__TEXTE À LIRE__.
%%

Une émission de radio pendant le confinement

Le chacun chez soi forcé du printemps dernier n’a pas épargné le petit groupe, donnant lieu à la création d’une petite web-radio où l’occasion était donnée de recentrer les expériences vers les savoirs, en collaboration avec l’institutrice des enfants.
« Nous avons aussi tenté une expérience : chaque élève s’est vu proposé d’enregistrer trente secondes de son de sa vie quotidienne en confinement. Il en a résulté une petite symphonie du confinement que j’ai montée et diffusée sur cette radio. »

Pour écouter la petite symphonie du confinement (et quelques pages de la webradio)

Les racines profondes d’un engagement personnel pour le développement culturel


« La valorisation sociale du statut d’artiste à l’école fait question pour moi, nous dit Maël Bailly, et fait l’objet d’une partie du mémoire de recherche que je rédige pour l’AIMS. Il y a de fait une ambiguïté et des déterminations peu claires qui séparent les fonctions d’enseignant de celles d’un artiste intervenant. Je cherche aussi à identifier le sens de ces interventions du côté des enfants : on perçoit certaines choses mais c’est difficile à mesurer.
« Du côté des artistes, je crois pouvoir dire qu’il s’agit, au-delà du plaisir évident de donner à connaître son propre métier à des enfants, d’aller à la rencontre d’oreilles nouvelles, celles des quartiers populaires.

%%

__MATÉRIEL FOURNI__.
%%

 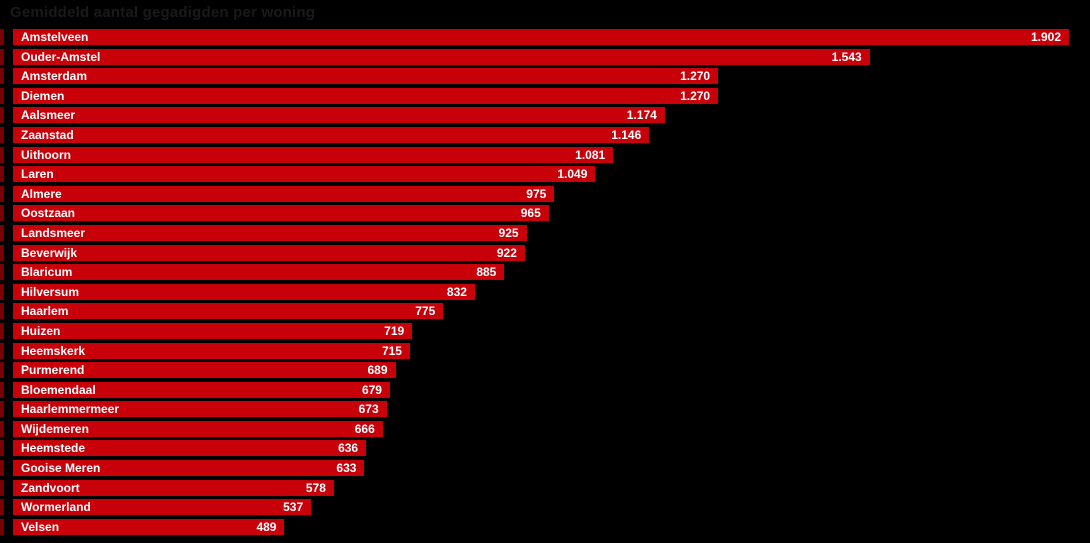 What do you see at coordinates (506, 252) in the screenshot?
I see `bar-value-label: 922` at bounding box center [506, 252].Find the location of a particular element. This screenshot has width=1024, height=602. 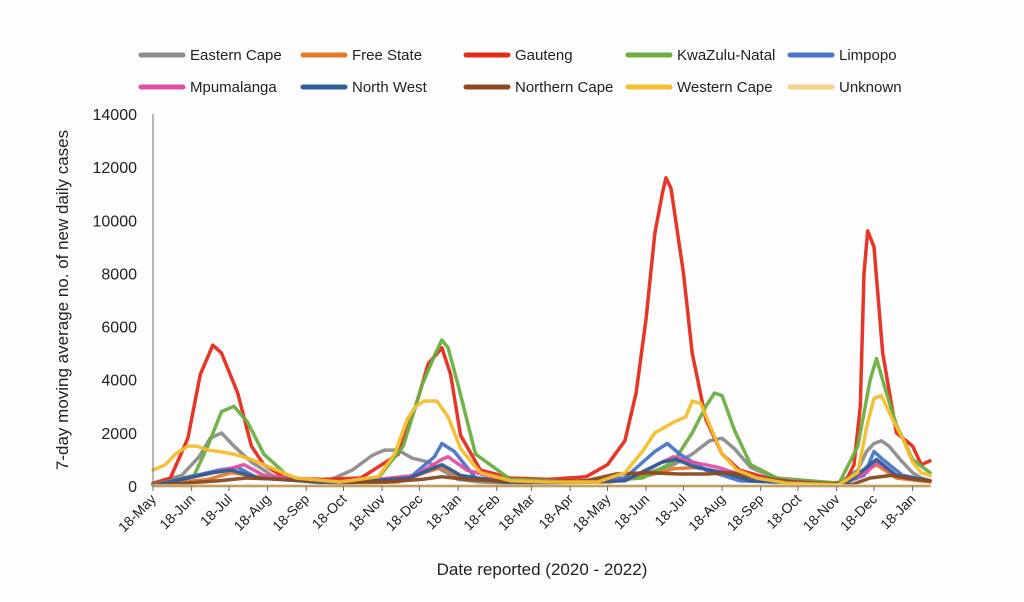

%%

__À FAIRE 1__.
D'après le texte sur la radio pendant le confinement, combien de secondes de son chaque élève pouvait-il enregistrer ?
__À FAIRE 2__.
Recopiez mot pour mot le passage du texte sur la radio pendant le confinement qui commence par les mots contenant « Une émission de » et se termine par « de la webradio) ».
__À FAIRE 3__.
Rédigez la suite du texte sur la radio pendant le confinement à partir de sa dernière phrase.

__RÉPONSE 1__.
Trente secondes.

__RÉPONSE 2__.
Une émission de radio pendant le confinement

Le chacun chez soi forcé du printemps dernier n’a pas épargné le petit groupe, donnant lieu à la création d’une petite web-radio où l’occasion était donnée de recentrer les expériences vers les savoirs, en collaboration avec l’institutrice des enfants.
« Nous avons aussi tenté une expérience : chaque élève s’est vu proposé d’enregistrer trente secondes de son de sa vie quotidienne en confinement. Il en a résulté une petite symphonie du confinement que j’ai montée et diffusée sur cette radio. »

Pour écouter la petite symphonie du confinement (et quelques pages de la webradio)

__RÉPONSE 3__.
« En musique contemporaine, tout particulièrement, il est, selon mon opinion, bien trop vite concédé que cet art s’adresse à peu de monde. Réunir un plus large public est presque considéré comme une cause perdue. J’ai du mal à m’y résoudre et j’ai au contraire le plus vif désir de faire connaître la musique contemporaine au plus large public possible. Ces interventions en milieu scolaire sont une façon, à ma mesure, de chercher à desserrer un tout petit peu cet étau.

« Je sens qu’il y a, dans mes motivations profondes, une inspiration commune, toutes proportions gardées, à celles qui ont animé dans le passé des artistes comme Luigi Nono, Erwin Schulhoff, Hanns Eisler, Prévert et le groupe Octobre, ou encore les Groupes Medvedkines de cinéma ouvrier des années 70 auxquels ont participé des réalisateurs comme Chris Marker. A un moment de leur parcours, ils ont eu besoin d’essayer d’accorder leurs préoccupations artistiques et politiques, certes différentes de celles qui sous-tendent l’éducation artistique et culturelle d’aujourd’hui. Celle-ci m’offre un compromis entre une pratique d’un art sans finalité politique revendiquée et un désir de chercher à lier le sort de la musique contemporaine à d’autres écoutes, d’autres socialités, d’autres modalités de partage. »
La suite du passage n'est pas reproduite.